Nel corso degli anni poi è stata legittimata l'erogazione delle prestazioni odontoiatriche attraverso società di gestione titolari di autorizzazione sanitaria: ne deriva che la legge 175/92 deve oggi considerarsi integrata dai nuovi principi ammessi dall'ordinamento: in altre parole io reputo che le società che vendono dispositivi medici lo possano legittimamente fare a patto che verifichino che l'acquirente sia legittimato ad erogare odontoiatria"
Il dott. Sandro Sanvenero, segretario della CAO nazionale, nel definire non controvertibile la interpretazione autentica delle norme vigenti, sposta l'attenzione su un altro piano della questione.
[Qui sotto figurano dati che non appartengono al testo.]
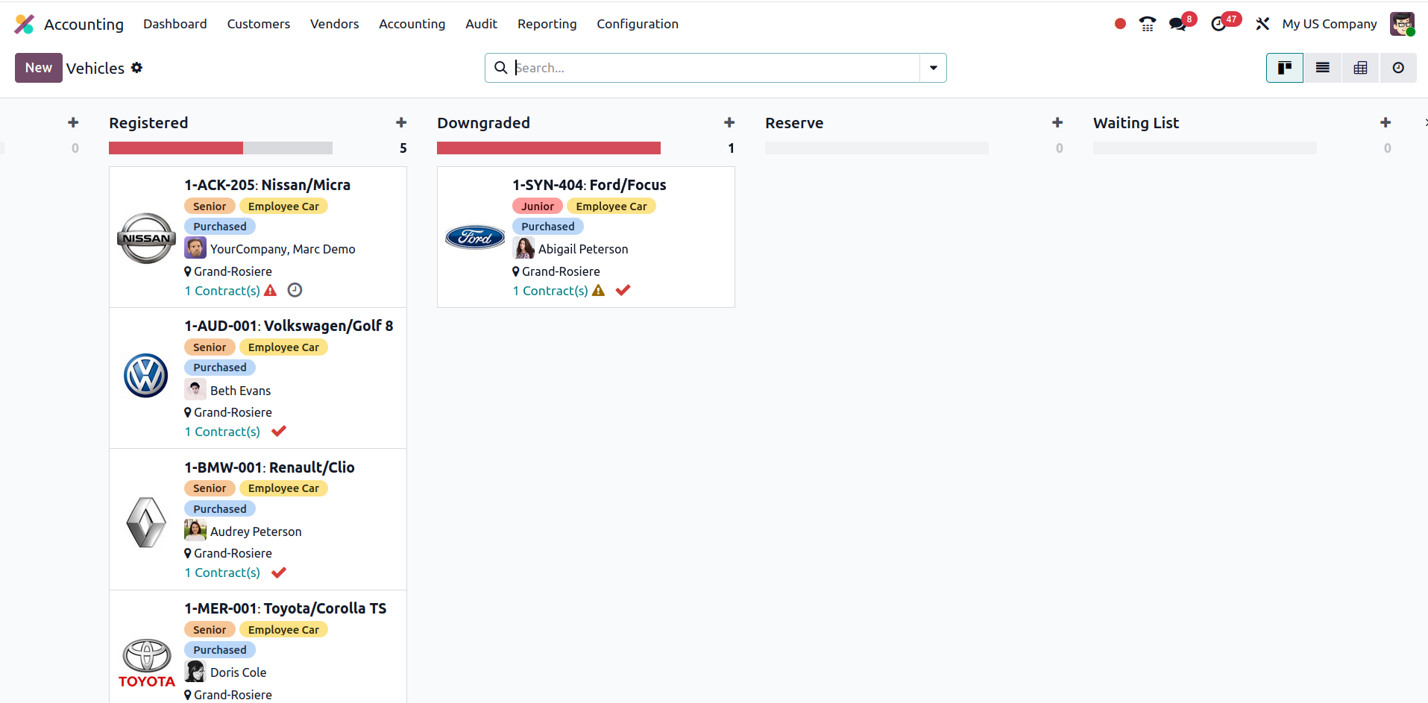Click the checkmark on Volkswagen/Golf 8 card
Image resolution: width=1428 pixels, height=703 pixels.
[x=279, y=432]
"Le società di capitale se non inquadrate come cliniche o case di cura, e quindi devono prevedere la possibilità di degenza ed essere sottoposte alla pianificazione territoriale, non possono essere costitute al fine dell'esercizio dell'odontoiatria. E se sono costituite come società di servizi non possono acquistare materiale ed attrezzature ad uso odontoiatrico. L'unica norma che consente lo svolgimento della professione, secondo i modelli societari, è la legge che ha istituito le Società tra Professionisti: infatti la Bersani indicava la possibilità per le società di capitale di costituire studi medici ed odontoiatrici ma demandava all'emanazione di decreti attuativi, che non furono mai emanati, le modalità di costituzione.".
Per il dott. Sanvenero, quindi, il problema sta nel rispetto delle norme poste a tutela della sicurezza delle cure ai cittadini e nessuna rilevanza può avere il fatto che una società abbia come amministratore unico un iscritto all'Albo degli odontoiatri.
"Troppo spesso in Italia leggi poco chiare lasciano lo spazio a diversificate interpretazioni. Per questo è necessario, oggi, approvare gli emendamenti sulle società di capitale inseriti nel Ddl Concorrenza per rendere esplicito ciò che le norme già prevederebbero".